He touched Eralynn’s shoulder. “Goodbye, my shield sister,” he said.

Val’tissa waited a respectful distance away.

“I need to convey her body back to Eartheart for burial,” Torrin said. “And her weapons, and gear. But I’m not sure when I can-”

“No need for haste,” Val’tissa said. She gestured at the bier. “She can rest here until you are ready. We will cast a preservative ritual upon her body.”

Torrin sighed as he said, “Thank you.”

“What will you do now?” Val’tissa asked.

“Find the people who did this,” Torrin said, his jaw clenching as he looked down at his dead friend. “Force them to tell me how the curse can be lifted.”

“How will you do that?” asked the drow.

“I have something that was stolen from them,” he replied. Something they want back. My runestone.” He turned to Val’tissa. “That will be the bait. But I’ll need your help.”

Three days later, Torrin walked into an inn-one of the more opulent in Sundasz-and headed straight for the polished teak bar with its carved griffon heads on the corners. He motioned the barkeep over. “A pint of Samman, if you please,” he said.

The barkeep-a dwarf with close-cropped hair and a single-plait beard that he wore tossed over one shoulder-held a mug under the spigot. Meanwhile, Torrin glanced around the room. The small inn was crowded. Pipe smoke swirled blue against the ceiling, and a fire crackled in a hearth in the far wall. About two dozen patrons, several of them tallfolk, sat at heavy wooden tables.

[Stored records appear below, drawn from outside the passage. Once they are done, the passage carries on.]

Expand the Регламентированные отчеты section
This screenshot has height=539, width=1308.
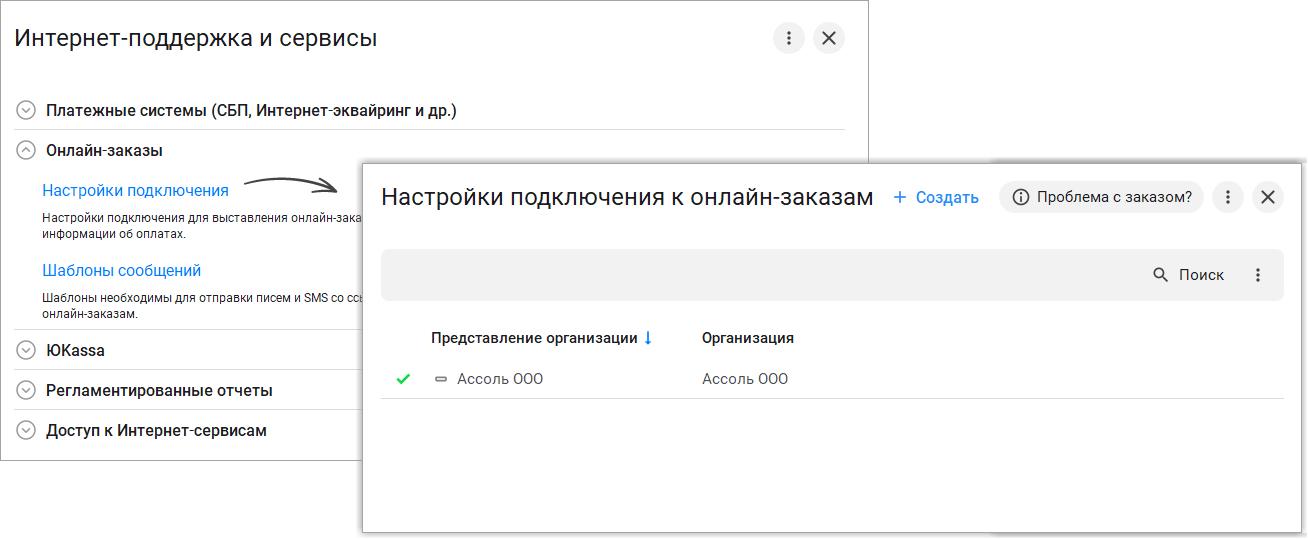coord(26,391)
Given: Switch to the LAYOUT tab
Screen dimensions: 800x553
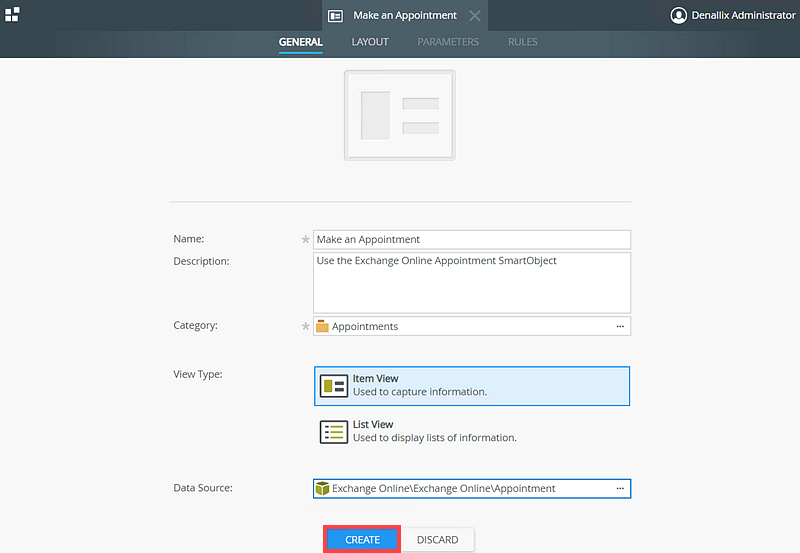Looking at the screenshot, I should coord(370,42).
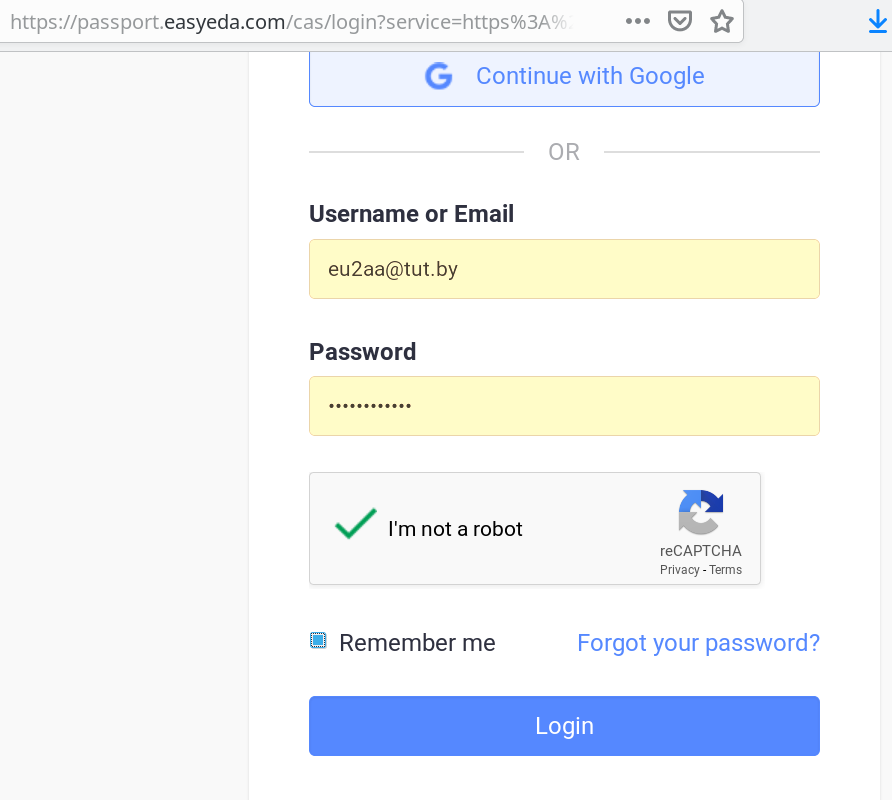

Torrin wondered which of them was the one who’d responded to his offer. The message he’d received-delivered by middlemen-hadn’t provided any details. Any one of the inn’s patrons might be the rogue who’d journeyed from Helmstar to meet Torrin that night.

Val’tissa was also somewhere in the room. Cloaked by invisibility, she’d slipped into the inn behind Torrin. He wondered where she was. Over by the window? Was that rustle of curtains a breeze from outside, or had she brushed against them? Or was she in that blank spot along the wall, next to the door that led to the storeroom?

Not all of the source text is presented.